The Enron Mobile Email Dataset

Home > Software > The Enron Mobile Email Dataset

This dataset consists of sentences written by Enron employees on BlackBerry mobile devices. We provide a series of test sets we recommend for use in text entry evaluations.

The sentence and sentence fragments were found by looking for messages with the default BlackBerry signature at the end of an email. All the sentences were manually reviewed and corrected.
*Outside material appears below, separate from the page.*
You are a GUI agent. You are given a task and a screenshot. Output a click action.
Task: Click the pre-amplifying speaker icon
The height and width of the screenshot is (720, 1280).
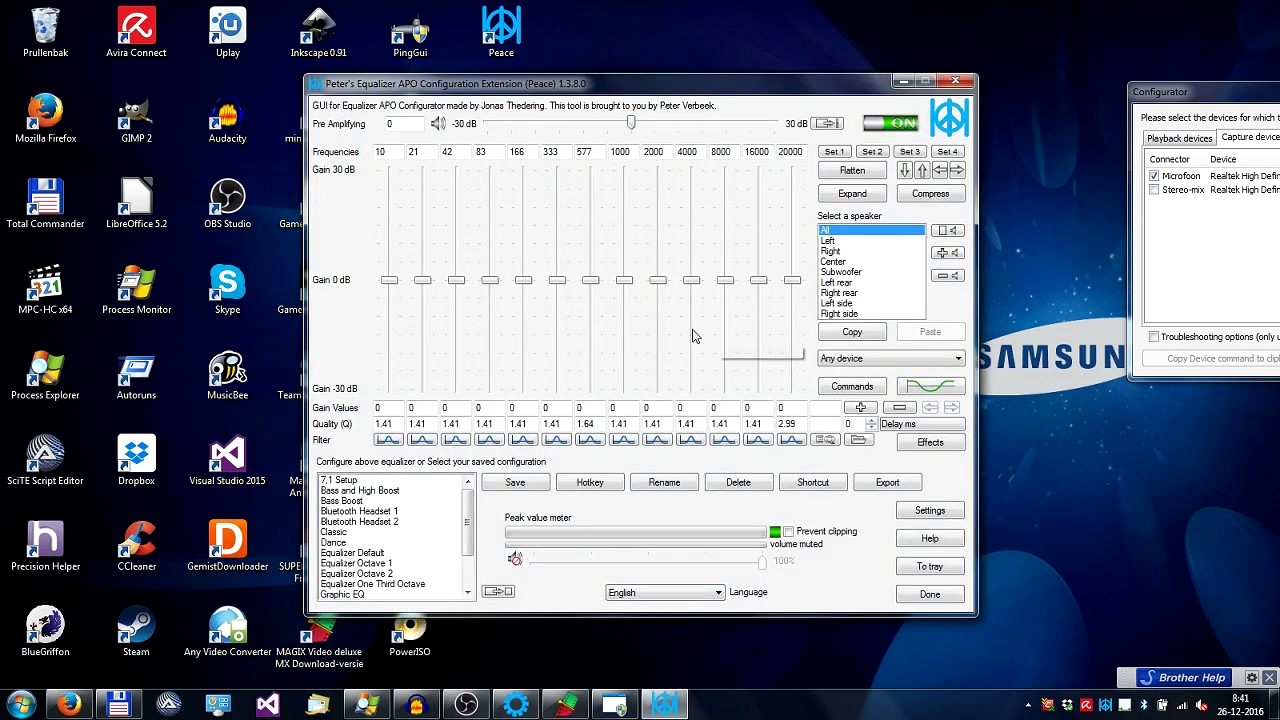click(438, 123)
For each sentence, we provide metadata about the category (business, personal, Enron-specific), how easy the sentence was to remember, and how quickly and accurately the sentence was typed on full-sized keyboards.
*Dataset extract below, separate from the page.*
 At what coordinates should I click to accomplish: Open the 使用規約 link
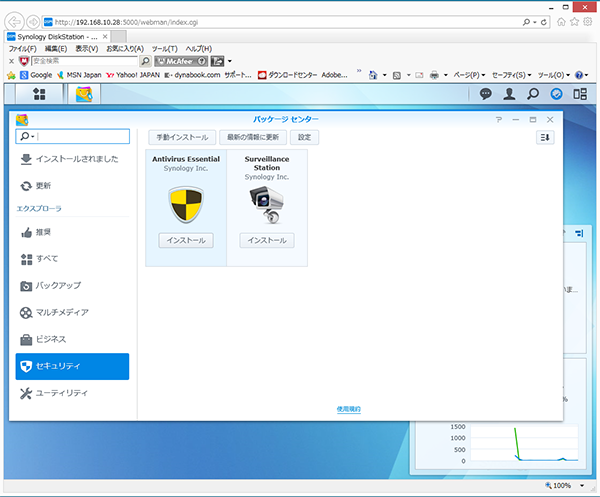[348, 409]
For further details, see our paper A Versatile Dataset for Text Entry Evaluations Based on Genuine Mobile Emails.

Files:
enronmobile.zip Zip file containing the Enron Mobile Dataset (contains everything below and much much more).
readme.txt Readme describing the dataset

Memorable test sets:
mem1.txt 40 easy to remember sentences, set 1
mem2.txt 40 easy to remember sentences, set 2
mem3.txt 40 easy to remember sentences, set 3
mem4.txt 40 easy to remember sentences, set 4
mem5.txt 40 easy to remember sentences, set 5
mem.zip All 200 memorable sentences.
mem_wav.zip All 200 memorable sentences with WAV audio recordings of each.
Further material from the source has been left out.